-- Start Material provided --

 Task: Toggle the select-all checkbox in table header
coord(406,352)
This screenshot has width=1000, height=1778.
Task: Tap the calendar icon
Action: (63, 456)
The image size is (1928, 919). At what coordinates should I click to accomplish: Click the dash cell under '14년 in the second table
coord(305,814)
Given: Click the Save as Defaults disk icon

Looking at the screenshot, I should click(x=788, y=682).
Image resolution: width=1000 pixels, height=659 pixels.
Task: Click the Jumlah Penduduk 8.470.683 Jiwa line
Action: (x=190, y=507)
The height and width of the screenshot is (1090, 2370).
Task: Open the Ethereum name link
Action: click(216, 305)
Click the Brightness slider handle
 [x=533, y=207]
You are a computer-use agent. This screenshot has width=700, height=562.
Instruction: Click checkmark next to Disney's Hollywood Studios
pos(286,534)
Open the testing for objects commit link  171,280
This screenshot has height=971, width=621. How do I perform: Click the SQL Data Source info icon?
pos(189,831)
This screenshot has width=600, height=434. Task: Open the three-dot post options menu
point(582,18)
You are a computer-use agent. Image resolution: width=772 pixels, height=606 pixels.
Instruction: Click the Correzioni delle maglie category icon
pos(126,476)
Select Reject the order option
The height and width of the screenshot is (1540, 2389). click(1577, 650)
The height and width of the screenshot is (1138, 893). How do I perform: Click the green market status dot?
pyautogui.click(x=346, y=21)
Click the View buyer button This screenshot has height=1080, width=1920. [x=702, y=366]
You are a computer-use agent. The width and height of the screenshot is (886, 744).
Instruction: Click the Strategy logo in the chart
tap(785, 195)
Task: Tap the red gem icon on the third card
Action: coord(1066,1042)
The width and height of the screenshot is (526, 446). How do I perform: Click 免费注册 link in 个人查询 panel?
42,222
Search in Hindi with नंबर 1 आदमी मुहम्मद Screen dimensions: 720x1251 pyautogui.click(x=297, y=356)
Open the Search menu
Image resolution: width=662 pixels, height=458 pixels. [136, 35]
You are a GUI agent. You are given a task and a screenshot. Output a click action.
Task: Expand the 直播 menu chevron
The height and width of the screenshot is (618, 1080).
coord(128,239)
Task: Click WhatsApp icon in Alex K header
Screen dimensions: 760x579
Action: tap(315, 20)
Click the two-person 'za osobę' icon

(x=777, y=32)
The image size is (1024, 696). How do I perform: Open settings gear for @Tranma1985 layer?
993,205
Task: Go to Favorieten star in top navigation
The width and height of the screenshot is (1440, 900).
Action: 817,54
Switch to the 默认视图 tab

-- End Material provided --

# Aim of the exercise:
Please copy out every line above word for word.

# Response:
 Task: Toggle the select-all checkbox in table header
coord(406,352)
This screenshot has width=1000, height=1778.
Task: Tap the calendar icon
Action: (63, 456)
The image size is (1928, 919). At what coordinates should I click to accomplish: Click the dash cell under '14년 in the second table
coord(305,814)
Given: Click the Save as Defaults disk icon

Looking at the screenshot, I should click(x=788, y=682).
Image resolution: width=1000 pixels, height=659 pixels.
Task: Click the Jumlah Penduduk 8.470.683 Jiwa line
Action: (x=190, y=507)
The height and width of the screenshot is (1090, 2370).
Task: Open the Ethereum name link
Action: click(216, 305)
Click the Brightness slider handle
 [x=533, y=207]
You are a computer-use agent. This screenshot has width=700, height=562.
Instruction: Click checkmark next to Disney's Hollywood Studios
pos(286,534)
Open the testing for objects commit link  171,280
This screenshot has height=971, width=621. How do I perform: Click the SQL Data Source info icon?
pos(189,831)
This screenshot has width=600, height=434. Task: Open the three-dot post options menu
point(582,18)
You are a computer-use agent. Image resolution: width=772 pixels, height=606 pixels.
Instruction: Click the Correzioni delle maglie category icon
pos(126,476)
Select Reject the order option
The height and width of the screenshot is (1540, 2389). click(1577, 650)
The height and width of the screenshot is (1138, 893). How do I perform: Click the green market status dot?
pyautogui.click(x=346, y=21)
Click the View buyer button This screenshot has height=1080, width=1920. [x=702, y=366]
You are a computer-use agent. The width and height of the screenshot is (886, 744).
Instruction: Click the Strategy logo in the chart
tap(785, 195)
Task: Tap the red gem icon on the third card
Action: coord(1066,1042)
The width and height of the screenshot is (526, 446). How do I perform: Click 免费注册 link in 个人查询 panel?
42,222
Search in Hindi with नंबर 1 आदमी मुहम्मद Screen dimensions: 720x1251 pyautogui.click(x=297, y=356)
Open the Search menu
Image resolution: width=662 pixels, height=458 pixels. [136, 35]
You are a GUI agent. You are given a task and a screenshot. Output a click action.
Task: Expand the 直播 menu chevron
The height and width of the screenshot is (618, 1080).
coord(128,239)
Task: Click WhatsApp icon in Alex K header
Screen dimensions: 760x579
Action: tap(315, 20)
Click the two-person 'za osobę' icon

(x=777, y=32)
The image size is (1024, 696). How do I perform: Open settings gear for @Tranma1985 layer?
993,205
Task: Go to Favorieten star in top navigation
The width and height of the screenshot is (1440, 900).
Action: 817,54
Switch to the 默认视图 tab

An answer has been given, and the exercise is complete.